Professor Alexandra Gillespie, a specialist in English and medieval studies in the Department of English and Drama, is co-leading a million-dollar initiative to develop tools that will aid the study and archiving of fragile and important items.

The project is specifically focused on medieval manuscripts and early printed books.

Aside from documents, items such as paintings, poetry, and archeological remains will also be included. In Gillespie’s words, the “project is about being able to sit in your bedroom in Mississauga and look at manuscripts in the Vatican, the British Library, the National Library of South Africa, and Harvard University”.

However, the project isn’t limited to simply increasing access to these medieval documents, but to also “pull them together into a space” where users can create their own exhibits or their own “narrative” about them.

The project will also “enable scholars to do in-depth scholarly work without having to travel to archives, able to do work when they’ve left and before they go and if they’re unable to go”. It would also enable them to “share results in a way that is interoperable so that other scholars can use these results”.

When asked about why the project is being coordinated now, Gillespie said, “We are [now] at a point where we are seeing a rapid increase in the number of objects that we are making available digitally, and the technology has developed enough that [we are] able to do different things. We’re able to make the objects available in ways that enable us to do more interesting things with them.”

Gillespie goes on to thank digital technology, which has given us a “whole new way of preserving these extraordinary things that have survived for thousands of years”, and through which we “are able to tell us amazing stories about the cultures they have come from”.

“We have a new way of accessing these objects, and we’re now 20 to 30 years into the Internet Age, and standards and methods of disseminating our information using technology have changed a lot,” she says.

Gillespie is co-leading this project with Sian Meikle, director of Information Technology Services at U of T’s Robarts library.

The ITS unit is responsible for “providing support for digital scholarship in all fields across the university,” she says. “It’s complemented from the support we receive here at the UTM library as well, but Robarts has a central role because it’s the core of the collection. [Robarts is] interested in finding new ways to support scholarship and pedagogy using digital tools and have some dedicated librarians doing that and the money came from the agency to work with the library to do this kind of development.”

Gillespie went on to say that “libraries, museums, and archives are the ones who are implementing the data models—that’s why the foundation that funds us, Mellon, wants to fund us to work with a library”.

This specific project falls under the overarching initiative of the International Image Interoperability Framework. Several libraries and museums are involved with this initiative.

Currently, IIIF is based on a data model known as Shared Canvas.

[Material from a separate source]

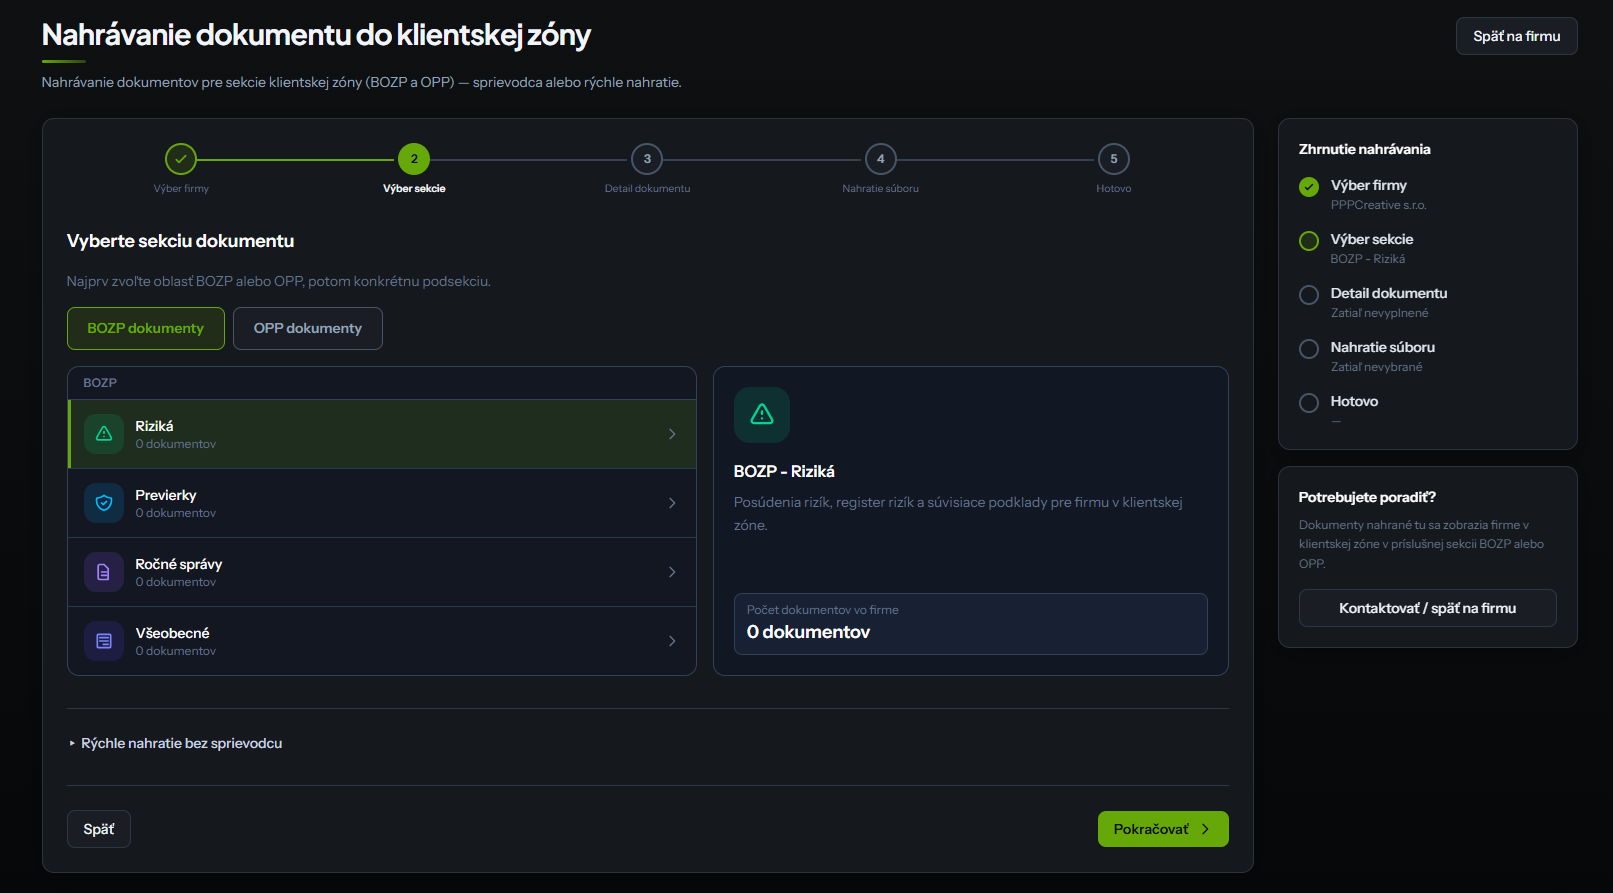1613x893 pixels.
Task: Open the Previerky row chevron arrow
Action: click(672, 503)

The data model was at first used to share images of book pages. “Then they realized they could do this with paintings as well, and then they asked whether they could adapt the model to make it work for 3D images,” says Gillespie. “The images that are being shared are everything from oil paintings from the 18th century to medieval manuscripts and bits of archeological remains that were taken out of places like Syria and Iraq before the current civil war, and are now so important to preserving a cultural heritage.”

Other universities that are heavily involved with this initiative include the University of Pennsylvania and Stanford University. Gillespie stated that the latter university has played an important role in terms of driving IIIF through their technological development.

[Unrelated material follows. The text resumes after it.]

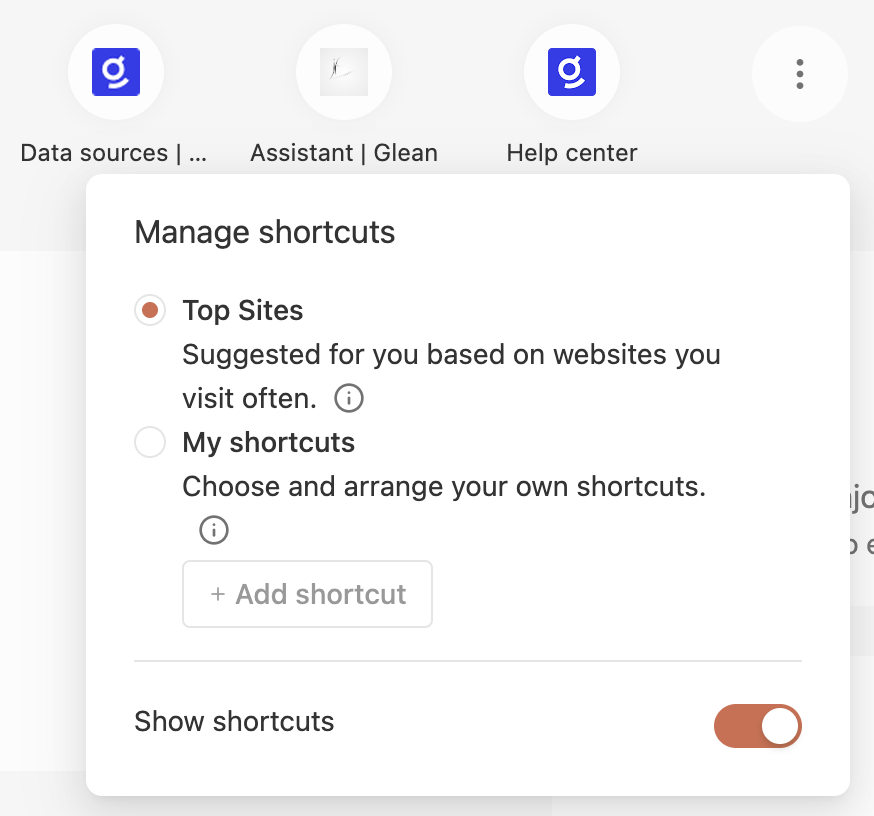Click the "My shortcuts" option label

(268, 442)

“We’re also working with the University of Pennsylvania [and] they have a slightly different approach to some of the same issues,” she says. “They are more interested in providing images that you can just download onto your desktop and work from there. One of the great things about this project is getting to have these international collaborations.”

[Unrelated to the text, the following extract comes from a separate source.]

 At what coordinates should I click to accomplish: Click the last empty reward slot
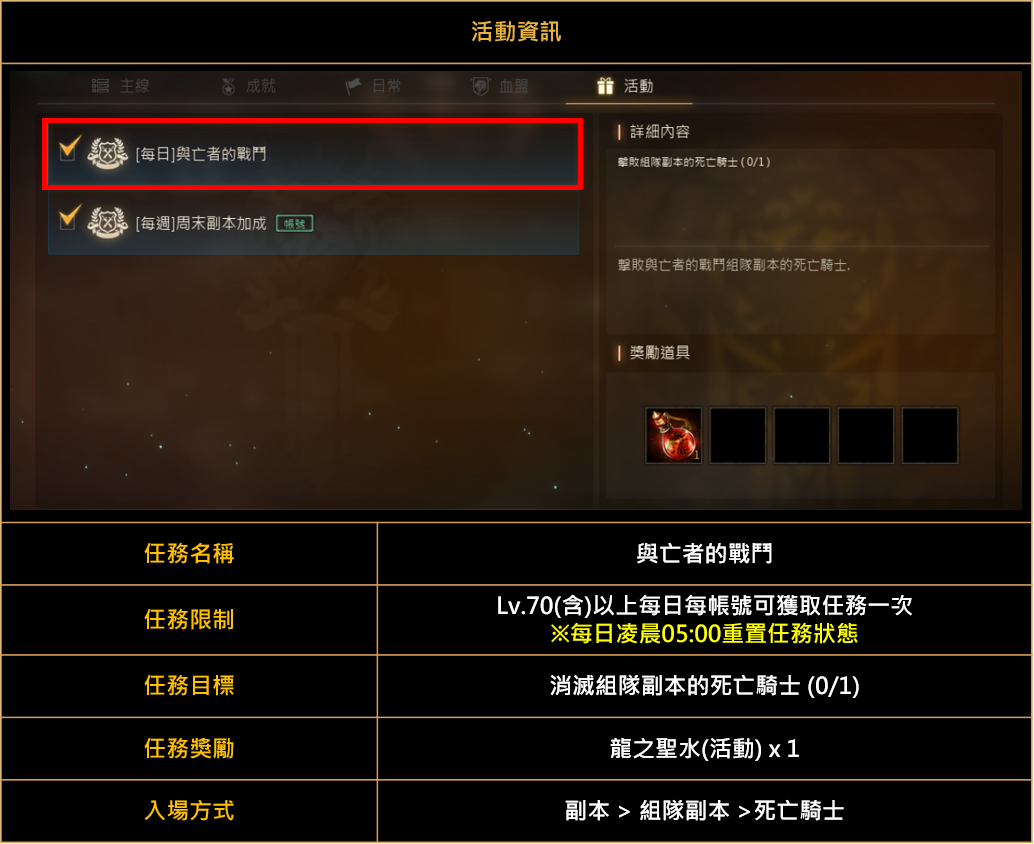pyautogui.click(x=930, y=435)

When asked about the relevance of this project to those who may not be interested in medieval manuscripts, Gillespie stressed the importance of accessibility.

“For the general public, it’s about accessibility, and for everybody, it’s about sustainability. If we’re going to spend a lot of money putting all this stuff up online, we want it to still be there in 30 years,” she said.

As for the project’s relevance to students, Gillespie says that these “are incredibly important objects of study, and that’s true for any university student. There are all sorts of questions we can ask of this material, and they’re going to be questions that are interesting to students for all sorts of different reasons”.

She also challenged the question of the project’s relevance by asking what the Internet will look like in 30 years. “There’s a technological piece to the project that is of interest to anybody. […] Everybody is interested in these things. [For example,] the Star Wars trilogy is based on medieval romances,” she said.

In an appeal to current global issues, Gillespie added, “If we’re talking about places like Syria and Iraq [and] some of the sites that are being destroyed—sometimes archaeologists will say that history and art are the glue that holds the community together, and so we think about what will happen after the war—we need heritage [and] the past.”

Gillespie also referred to the potential of the creation of a video game in the future, which will use real medieval transcripts instead of pretend ones. “That’s a UTM sub-project, [and] I’m working on this project exclusively with UTM students.”

“When you bring together really wonderful scholarship in the humanities, with fantastic scholarship in technology and data science, really exciting things happen,” she said.


This article has been corrected.
  1. January 26, 2016 at 5 p.m.: It originally said that the University of Pennsylvania’s technological development had driven IIIF, but it should have said this of Stanford.
    Notice to be printed on February 1, 2016 (Volume 42, Issue 16).